Propagation properties of vortex cosine-hyperbolic-Gaussian beams through oceanic turbulence

Based on the extended Huygens-Fresnel diffraction integral, the analytical expression of the average intensity for a vortex cosine hyperbolic-Gaussian beam (vChGB) propagating in oceanic turbulence is derived in detail. From the derived formula, the propagation properties of a vChGB in oceanic turbulence, including the average intensity distribution and the beam spreading, are discussed with numerical examples. It is shown that oceanic turbulence influences strongly the propagation properties of the beam. The vChGB may propagate within shorter distance in weak oceanic turbulence by increasing the dissipation rate of mean-square temperature and the ratio of temperature to salinity fluctuation or by increasing the dissipation rate of turbulent kinetic energy per unit mass of sea water.
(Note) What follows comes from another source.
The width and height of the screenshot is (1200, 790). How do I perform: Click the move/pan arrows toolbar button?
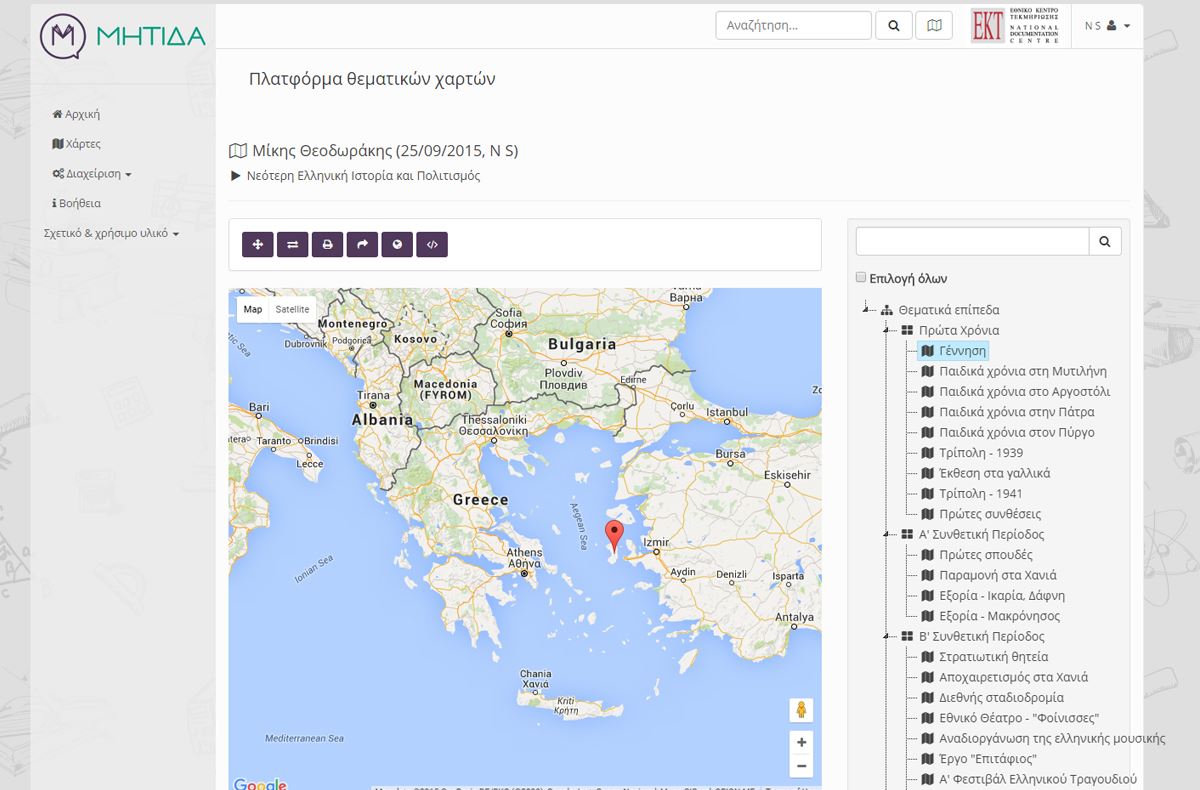click(x=257, y=244)
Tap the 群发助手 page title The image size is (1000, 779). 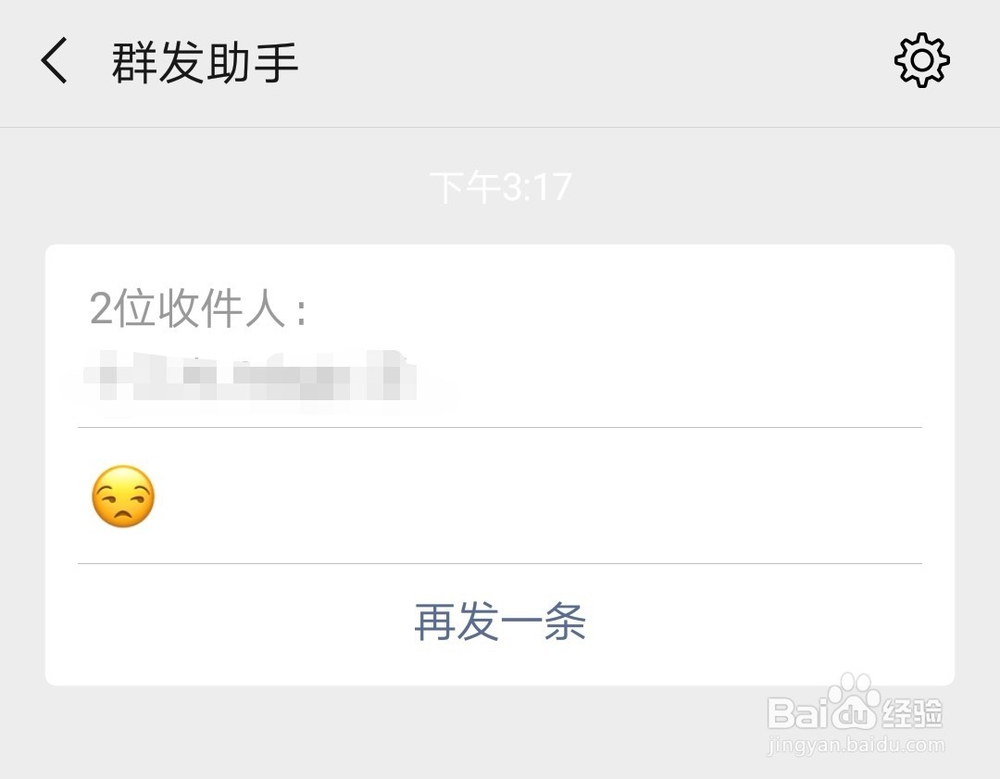pyautogui.click(x=205, y=62)
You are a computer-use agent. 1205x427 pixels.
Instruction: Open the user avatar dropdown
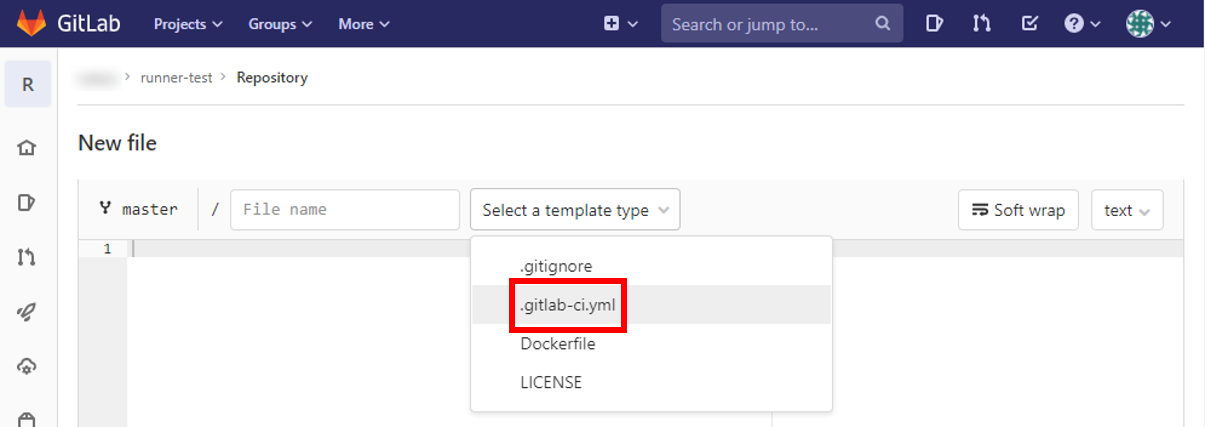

Meanwhile, the evolution properties of the vChGB in the oceanic turbulence are affected by the initial beam parameters, namely the decentered parameter b, the topological charge M, the beam waist width omega(0) and the wavelength lambda. The obtained results can be beneficial for applications in optical underwater communication and remote sensing domain, imaging, and so on.

Automated summary

Based on the extended Huygens-Fresnel diffraction integral, the analytical expression of the average intensity for a vortex cosine hyperbolic-Gaussian beam propagating in oceanic turbulence is derived. The propagation properties of the beam in oceanic turbulence and the effects of initial beam parameters are discussed. The results are important for applications in optical underwater communication and remote sensing domain.